The autobiography of Joe Torre that I just read was fantastic! I was quite lucky that I had a train journey to London and back on Friday, so I read the entire book in one day. The first part of the book was about his life – his upbringing and the start of his career (his playing days). I didn’t know too much about him before I started reading, but I was interested to learn he had quite a tough childhood, that he almost didn’t get to play baseball, and that he had an older brother (Frank), who was also a baseball player.
The second part of the book was about his managing career. I had only associated him with the Yankees, so it was quite surprising that he managed for a long time before the Yankees (and not very successfully either). The Yankees must have been the right fit for him, as the last part of the book was an in depth description of the 1996 World Series. It was fascinating to get inside the mind of a manager as he makes all the decisions, like when to take a player out of the game, and when to let them try and rescue themselves. It was highlighted because Joe Torre was previously a national league manager, and gave us descriptions of that mindset.
I’ve definitely got a different opinion of Joe Torre (and to some extent the Yankees), after reading this book, and it will definitely be one I read again.
The next book is another of the baseball books I just bought from Amazon. I didn’t realise that Amazon had some ‘Preferred Partners’. Basically this means that you buy a used book from another company, but it gets dispatched by Amazon, from the Amazon warehouse, and is still eligible for free shipping. It means you can gets books for £1-2 instead of £7-15. The condition is stated up front, and was pretty accurate when the books came. I’m the kind of person that likes to enjoy reading (as you may have noticed), so I don’t worry about keeping books in immaculate condition anyway.
I’ve heard some stories about David Wells, so I’m interested to see if his reputation is true!
I’m taking it in turns between trashy books and ones that have a bit more substance, so this is the first of my set of books that are apparently ‘lost classics’. It’s about a man who makes a deal with the devil to exchange his shadow for everlasting riches. It sounds different, so we’ll see how it goes!
I had a couple of requests to post a review of the Sophie Kinsella/Madeleine Wickham book that I just read – ‘The Wedding Girl’. I don’t want to spoil the story for those that haven’t read it (I hate reviews that give you the ending in the first line), so these are just my opinions.

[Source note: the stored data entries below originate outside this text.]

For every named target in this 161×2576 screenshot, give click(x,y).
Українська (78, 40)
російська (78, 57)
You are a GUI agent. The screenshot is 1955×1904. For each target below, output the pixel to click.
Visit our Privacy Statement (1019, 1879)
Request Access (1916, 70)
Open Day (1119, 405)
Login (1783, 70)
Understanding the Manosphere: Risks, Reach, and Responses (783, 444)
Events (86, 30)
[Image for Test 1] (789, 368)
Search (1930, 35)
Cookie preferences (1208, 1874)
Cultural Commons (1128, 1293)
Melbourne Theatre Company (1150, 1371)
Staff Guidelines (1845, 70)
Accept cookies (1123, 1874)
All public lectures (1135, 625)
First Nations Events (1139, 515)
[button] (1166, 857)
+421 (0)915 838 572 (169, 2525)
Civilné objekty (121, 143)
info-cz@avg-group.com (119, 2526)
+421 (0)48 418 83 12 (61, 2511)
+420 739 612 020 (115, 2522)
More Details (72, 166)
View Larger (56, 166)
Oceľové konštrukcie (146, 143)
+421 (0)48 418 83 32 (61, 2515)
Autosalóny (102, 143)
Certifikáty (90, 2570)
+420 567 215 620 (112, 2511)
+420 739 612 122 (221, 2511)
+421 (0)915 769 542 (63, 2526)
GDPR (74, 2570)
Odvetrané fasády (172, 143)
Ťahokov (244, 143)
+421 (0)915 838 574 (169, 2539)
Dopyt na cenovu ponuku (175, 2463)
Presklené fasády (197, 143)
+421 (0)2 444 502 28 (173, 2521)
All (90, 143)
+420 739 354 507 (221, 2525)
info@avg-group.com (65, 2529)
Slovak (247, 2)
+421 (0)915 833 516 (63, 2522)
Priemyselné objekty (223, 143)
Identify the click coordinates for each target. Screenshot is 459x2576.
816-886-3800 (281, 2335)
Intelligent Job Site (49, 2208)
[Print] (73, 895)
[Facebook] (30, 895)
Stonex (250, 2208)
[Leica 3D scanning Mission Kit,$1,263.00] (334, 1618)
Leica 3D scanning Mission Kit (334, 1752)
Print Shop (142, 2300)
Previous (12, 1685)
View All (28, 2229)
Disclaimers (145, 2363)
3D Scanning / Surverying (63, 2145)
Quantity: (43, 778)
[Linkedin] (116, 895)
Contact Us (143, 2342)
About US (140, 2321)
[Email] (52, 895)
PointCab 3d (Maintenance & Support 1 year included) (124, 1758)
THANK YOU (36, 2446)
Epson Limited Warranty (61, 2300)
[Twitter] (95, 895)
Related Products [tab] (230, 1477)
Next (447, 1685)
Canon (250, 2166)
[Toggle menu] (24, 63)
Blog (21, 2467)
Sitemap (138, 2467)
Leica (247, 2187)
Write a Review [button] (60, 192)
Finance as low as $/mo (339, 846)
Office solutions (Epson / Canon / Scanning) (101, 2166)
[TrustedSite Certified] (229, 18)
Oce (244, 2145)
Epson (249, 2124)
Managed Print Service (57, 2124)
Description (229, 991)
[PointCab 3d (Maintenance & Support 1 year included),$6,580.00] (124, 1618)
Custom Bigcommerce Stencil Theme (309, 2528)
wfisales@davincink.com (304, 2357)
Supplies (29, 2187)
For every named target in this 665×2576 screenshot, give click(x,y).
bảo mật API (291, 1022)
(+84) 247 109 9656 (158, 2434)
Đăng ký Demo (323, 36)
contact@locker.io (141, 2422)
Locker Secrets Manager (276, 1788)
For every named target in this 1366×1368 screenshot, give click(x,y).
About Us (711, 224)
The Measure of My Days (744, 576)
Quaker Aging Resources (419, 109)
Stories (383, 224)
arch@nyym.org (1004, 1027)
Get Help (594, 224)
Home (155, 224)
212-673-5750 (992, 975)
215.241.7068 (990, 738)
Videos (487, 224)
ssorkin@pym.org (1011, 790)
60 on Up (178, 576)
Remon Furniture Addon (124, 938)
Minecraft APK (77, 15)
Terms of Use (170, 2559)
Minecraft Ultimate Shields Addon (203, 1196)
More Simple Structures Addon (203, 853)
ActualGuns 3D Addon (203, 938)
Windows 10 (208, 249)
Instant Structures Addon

I’m a big Sophie Kinsella fan – her shopaholic series was good, and she’s written some other books that I really liked too. Madeleine Wickham is her real name, the one she used before she ‘rebranded’ herself as Kinsella. Apparently she did it because she wasn’t sure about the new direction her books were going in. To be honest, she would have been better keeping her name, seen as though no-one has heard of Wickham. I can see why her books have been re-released as ‘Sophie Kinsella writing as Madeleine Wickham’.
Reading this book, you could tell she was younger and less experienced when she wrote it. Some of the character descriptions seemed a bit forced or exaggerated, which I think disrupted from the flow of the story. The plot was good, although the end seemed quite rushed. There was a lot of build up, and then it seemed to just fizzle out. Wickham made an effort to intermingle three different stories, and while most of the book was written from the main character’s perspective, there were also chapters written from the perspective of the other characters, but I don’t think these stories were developed enough. I would happily have read a longer book to get more of a complete story.
Regardless of all this, I still really enjoyed the book. The story was good for the most part, and it was just like most chick-lit books in that I got to the end and just wanted to keep reading to see where the story was going to go.
I’m looking forward to reading the other two Wickham books to see what they are like, but at this stage I have to say I prefer her as Kinsella.
Firstly, I wanted to say how interesting I found The Pianist by Wladyslaw Szpilman. I always find it hard to read books about the war, but we must never forget the terrible things that happened. This book was the true story of the author who managed to escape death against all odds, with help at the end from a German soldier, who was killed after the end of the war. Apparently the film of the book won a lot of awards, so I will be watching that soon.
Daddy Long-Legs was my favourite book when I was younger, and when I saw it on amazon for £1.50, I had to buy it to read it again! It’s quite a short book, so will make a nice break after the last one.